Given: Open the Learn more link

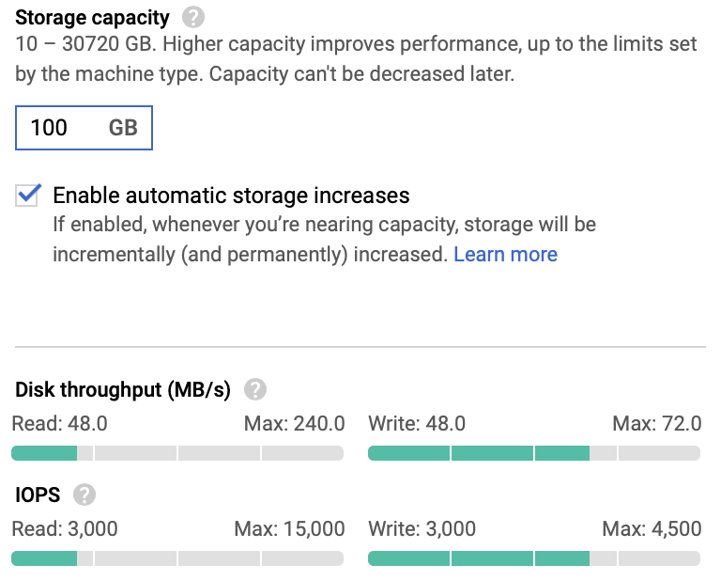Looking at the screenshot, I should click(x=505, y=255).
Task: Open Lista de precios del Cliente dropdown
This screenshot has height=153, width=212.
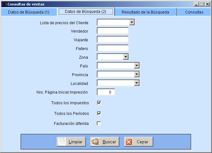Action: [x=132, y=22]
# # #
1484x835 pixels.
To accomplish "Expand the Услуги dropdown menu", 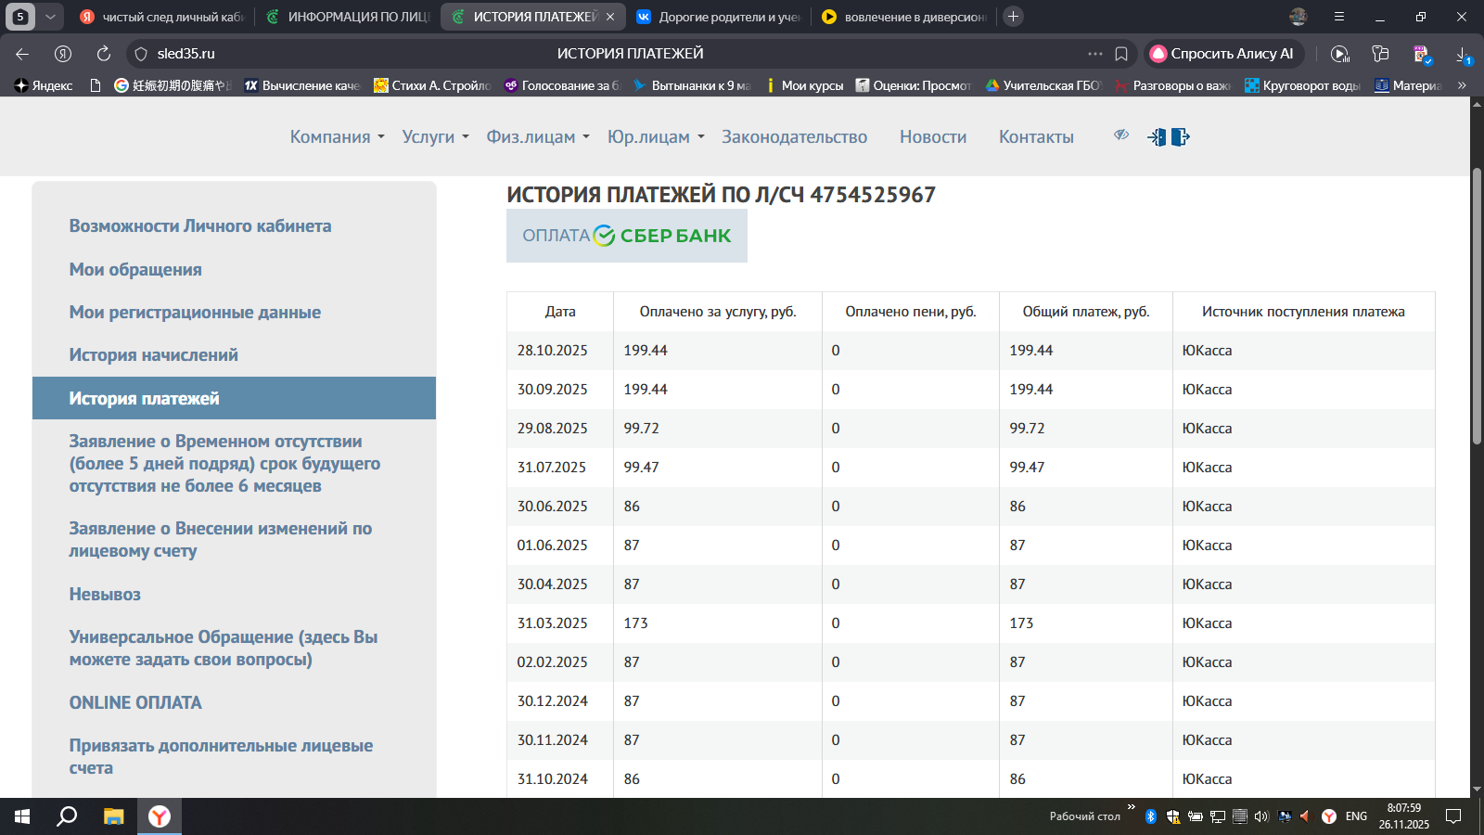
# # #
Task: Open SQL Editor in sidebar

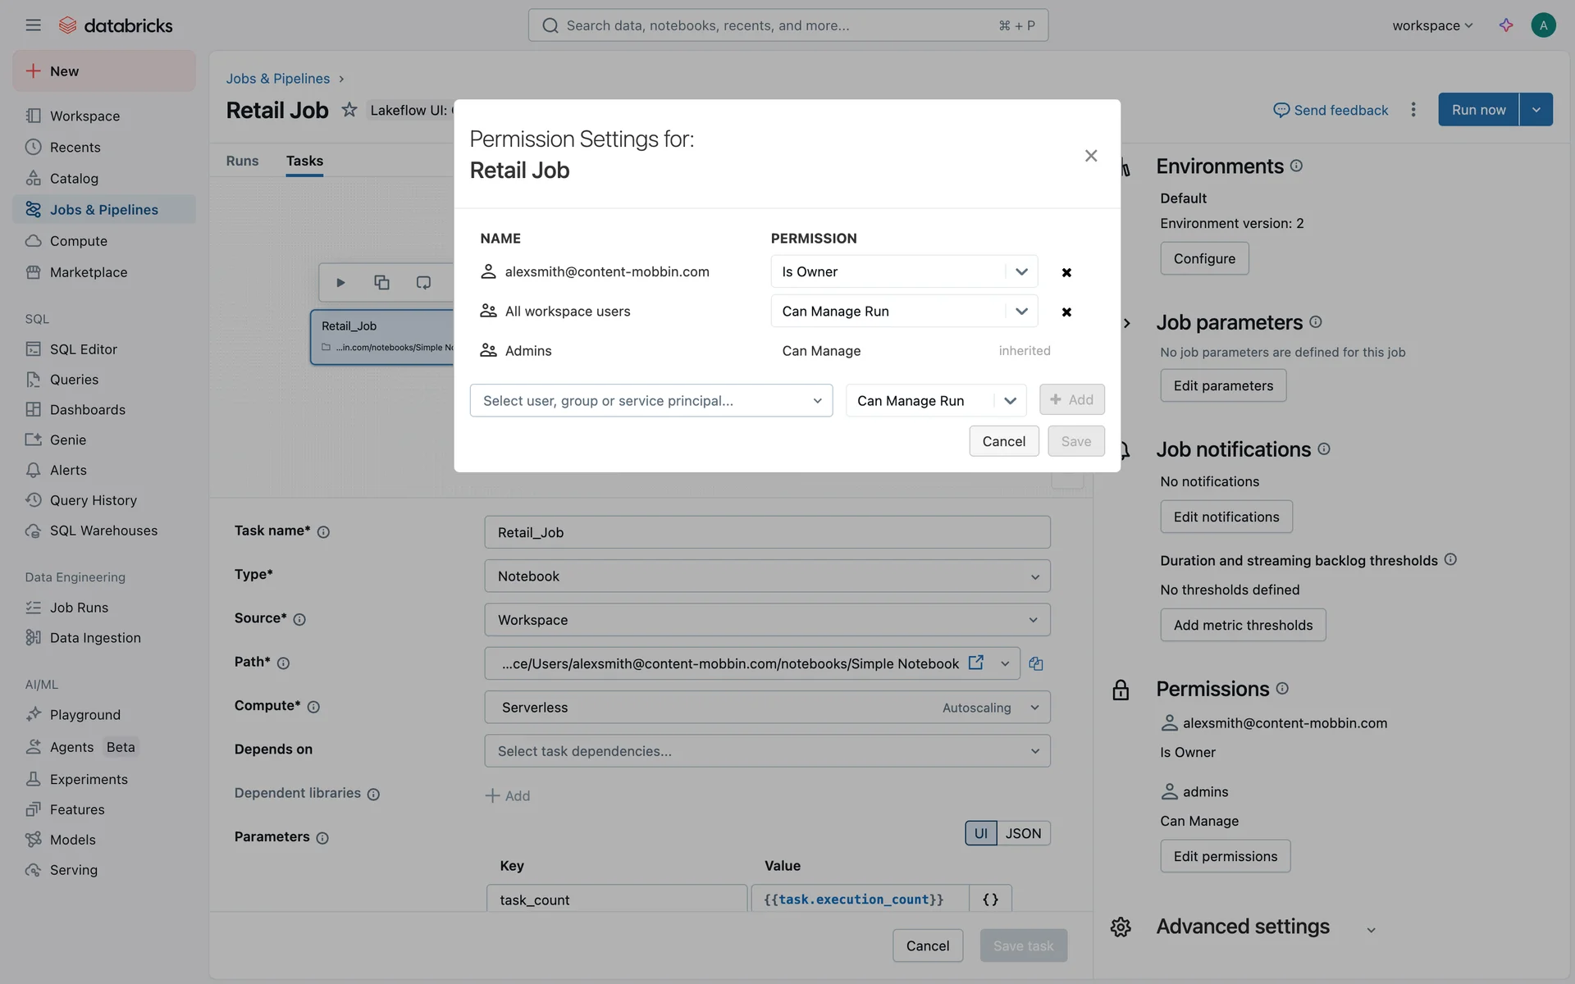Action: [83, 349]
# # #
Work to be completed: Give the listing lines from the one with "Task: Open Lista" up to and including the one with "Action: [x=132, y=22]" as a numbered list, skipping blank lines. Leave the pictures out.

Output below:
1. Task: Open Lista de precios del Cliente dropdown
2. This screenshot has height=153, width=212.
3. Action: [x=132, y=22]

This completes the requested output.